Love and Redemption Disturbs at High Volume

(CLICK TO ENLARGE) A man who calls himself Evangelist Woodward of the “Do You Know What Time It Is” Ministries gets extremely loud at the southwest corner of H and 8th Streets NE on Saturday, June 24, 2006. His noisemaker of choice is a Peavey guitar amplifier powered by a car battery. (Submitted photo used with permission. Copyright © 2006. Quest for Quiet neighbor)

If you think speech content matters to the residents living in the 700 block of 8th Street NE, think again.

At first, she thought it was the annual H Street Festival gearing up during the early Saturday afternoon. No, that event happens in the Fall, she thought to herself, as the amplified voice boomed against her closed windows and vibrated the glass. It was close to noon. She slipped on her shoes and peered out the door. In the distance, nearly a block away, she spied a lone figure in a bright red shirt, hand to his mouth, and a big black box at his feet—an amplifier.

His name was Evangelist Woodward, according to his business card. He belongs to the “Do You Know What Time It Is” Ministries. It identifies him as a “Youth Vice President, National Evangelist, and Youth Counsel.” He’s available for hospital calls, funerals and to coach.

His amplifier was a Peavey guitar amp with double loudspeakers. A car battery powered the monster, which was louder than most anything the neighbors can. And he had it cranked.

His message was one of love and redemption. But the neighbors said Woodward's amplifier was so loud it frightened away any souls in need of saving. The residents only wanted to save their hearing. They also wanted to savor the remaining quiet afternoon before the next batch of noisemakers showed up for their usual 3-7 p.m. time slot.

Speech content is not relevant. What is disturbing to the neighborhood is unregulated decibel levels of noncommercial speech.

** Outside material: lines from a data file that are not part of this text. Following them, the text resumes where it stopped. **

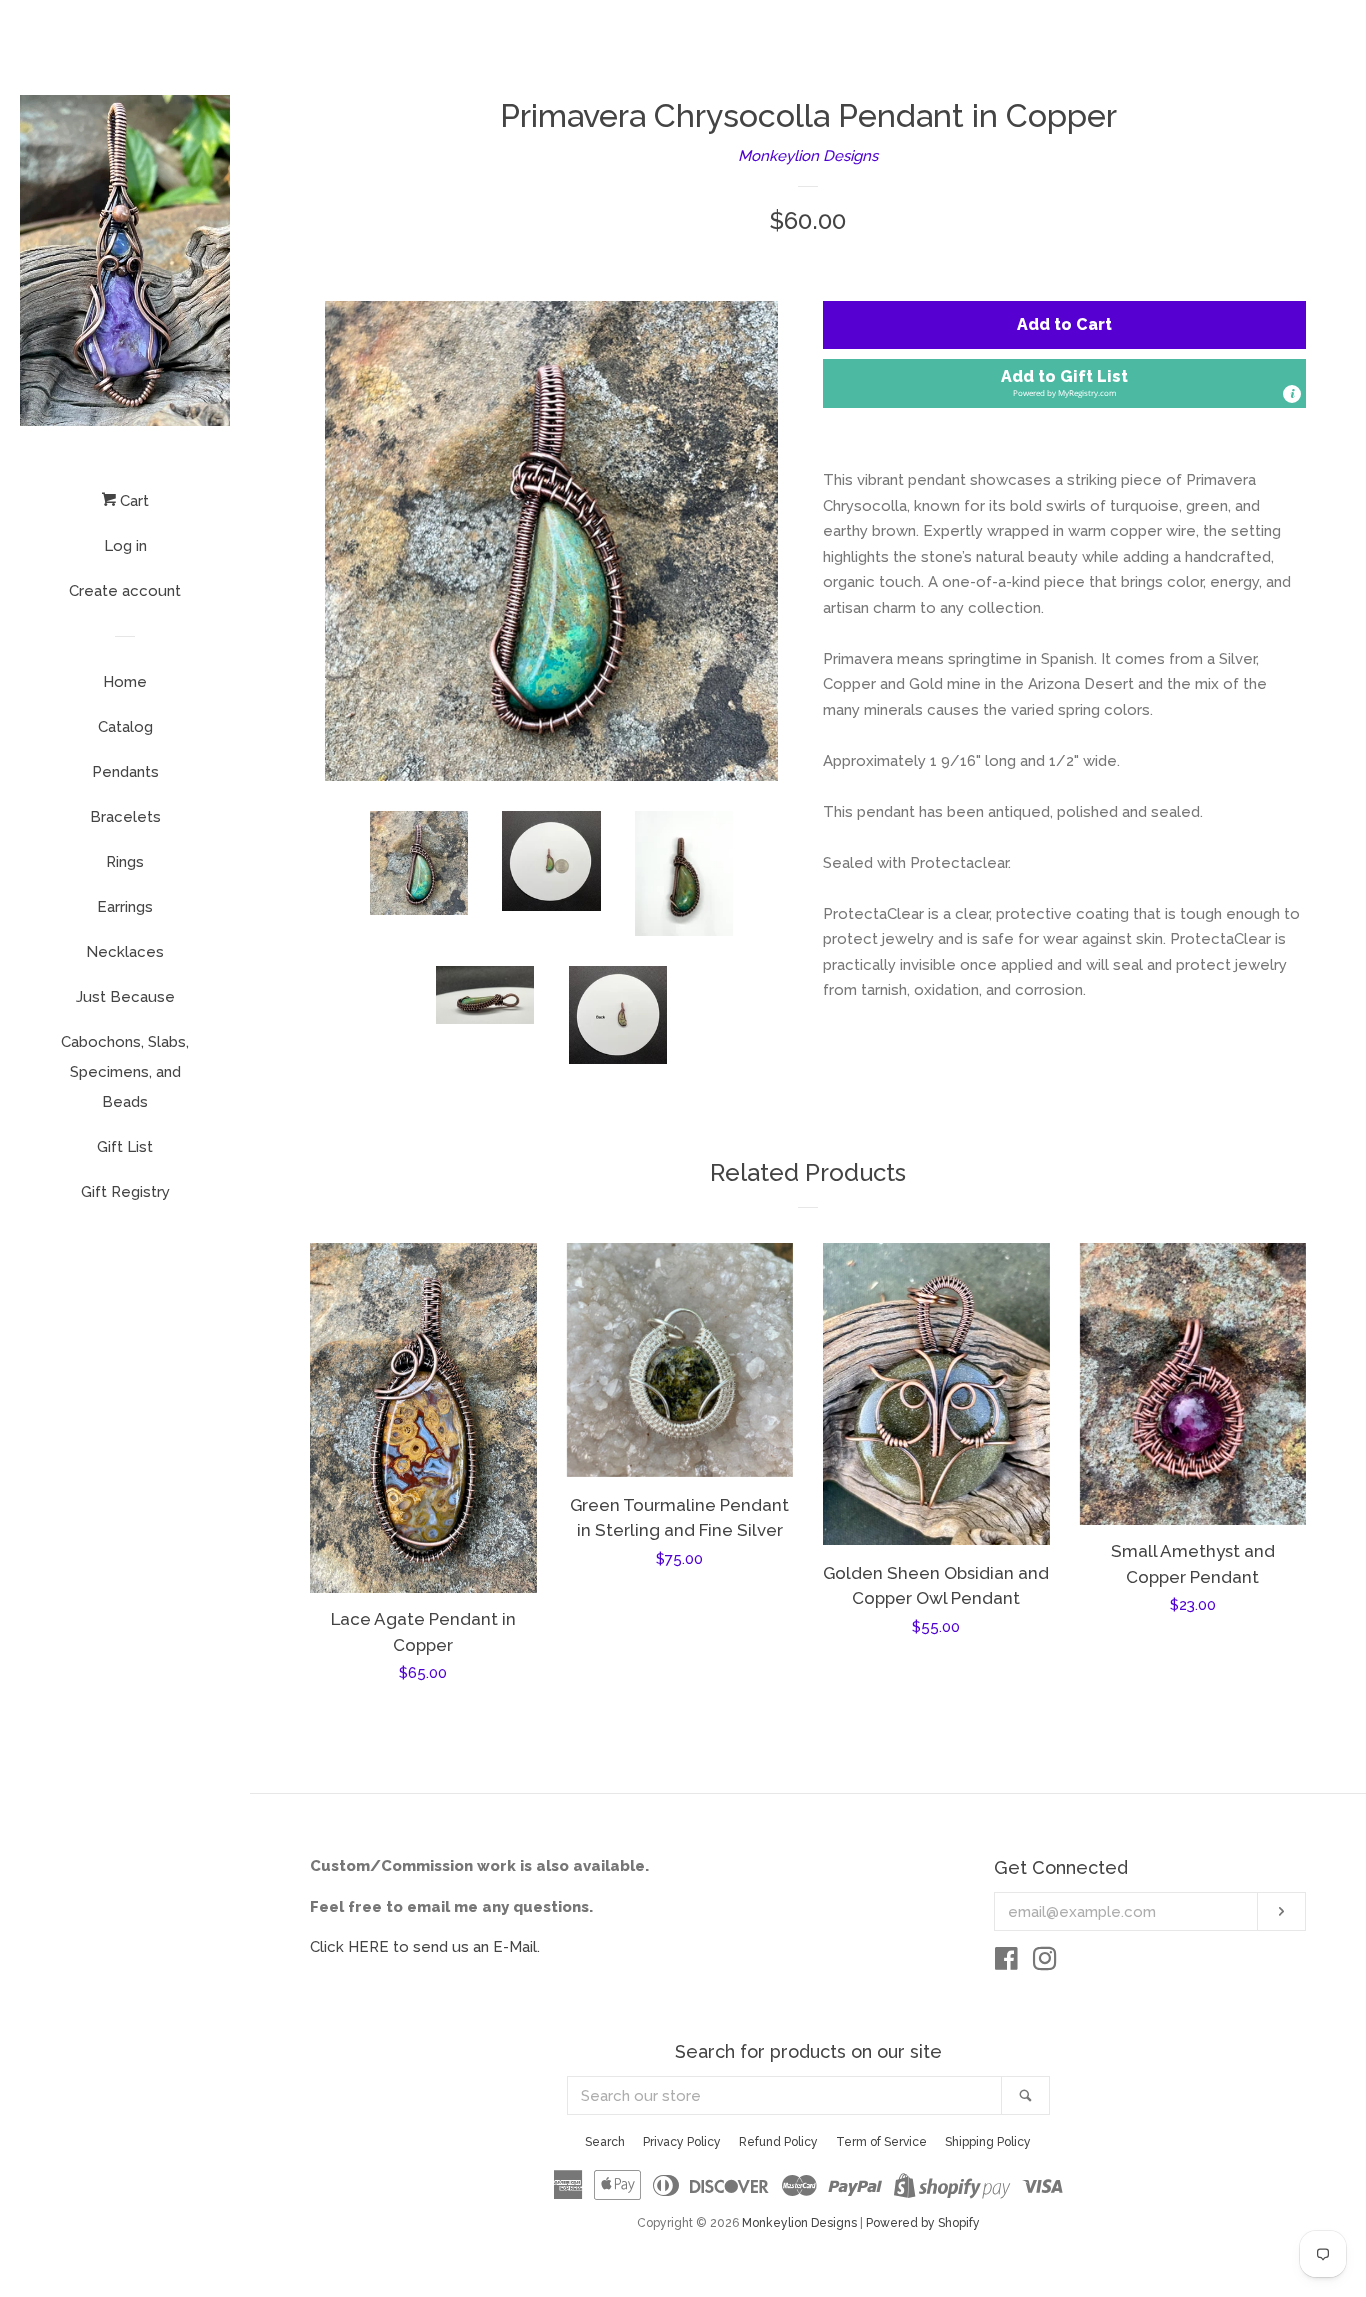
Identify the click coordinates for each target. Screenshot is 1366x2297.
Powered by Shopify (923, 2223)
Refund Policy (778, 2142)
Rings (125, 862)
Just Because (125, 997)
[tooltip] (1292, 394)
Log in (125, 546)
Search (605, 2142)
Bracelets (125, 817)
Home (125, 682)
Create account (125, 591)
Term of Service (881, 2142)
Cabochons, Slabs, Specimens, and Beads (125, 1072)
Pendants (125, 772)
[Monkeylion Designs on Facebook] (1006, 1963)
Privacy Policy (682, 2142)
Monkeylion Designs (808, 156)
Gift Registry (125, 1192)
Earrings (125, 907)
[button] (1064, 383)
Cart (132, 501)
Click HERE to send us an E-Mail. (425, 1947)
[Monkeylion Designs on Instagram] (1045, 1963)
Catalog (125, 727)
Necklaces (125, 952)
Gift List (125, 1147)
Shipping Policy (988, 2142)
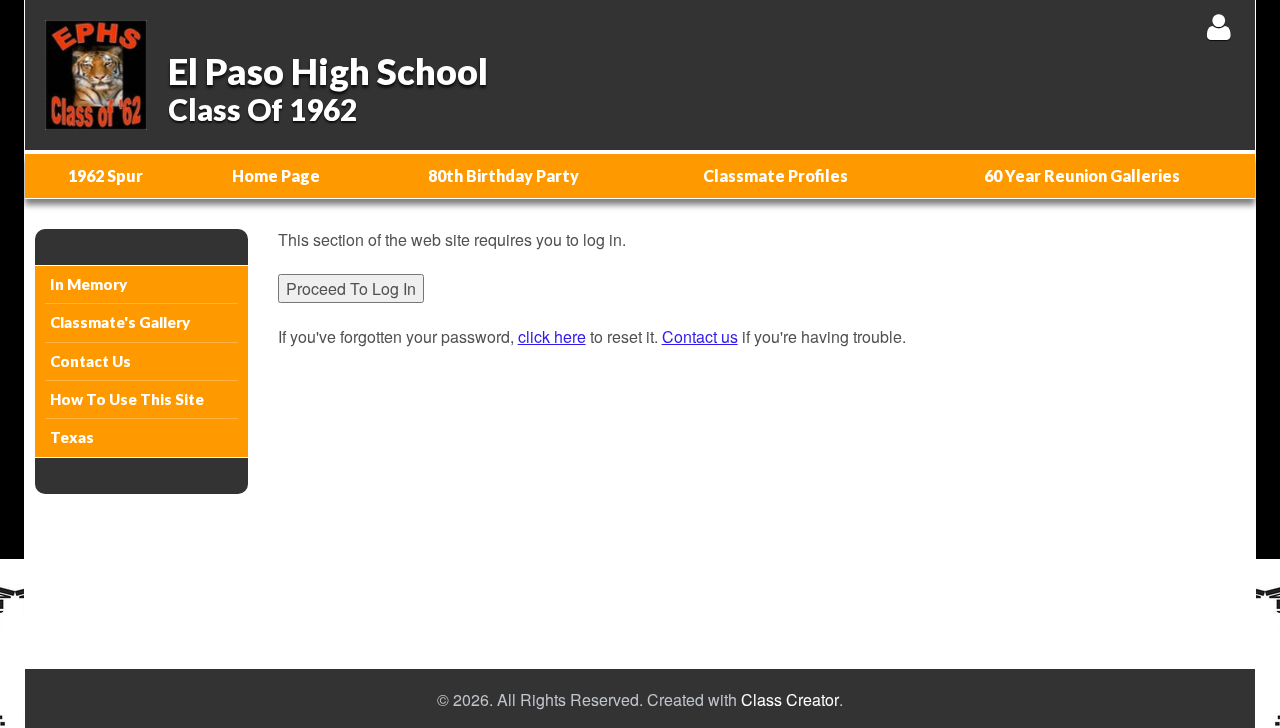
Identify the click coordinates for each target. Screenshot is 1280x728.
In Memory (88, 284)
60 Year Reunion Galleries (1082, 175)
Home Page (276, 175)
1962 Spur (105, 175)
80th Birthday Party (503, 175)
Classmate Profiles (775, 175)
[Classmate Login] (1218, 26)
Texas (72, 437)
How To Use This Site (127, 399)
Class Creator (790, 700)
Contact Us (90, 361)
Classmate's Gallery (120, 322)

And the broken D.C. noise law makes this absurd activity legal anywhere in the city.

One of the neighbors asked Woodward to turn down his amplifier, which he did momentarily. Out of view, it sounded like he slowly ratcheted up the volume, according to another neighbor. He blasted the neighborhood for a little more than an hour.

The city council must repair the law to protect residences and businesses from absurd activities from unreasonable people.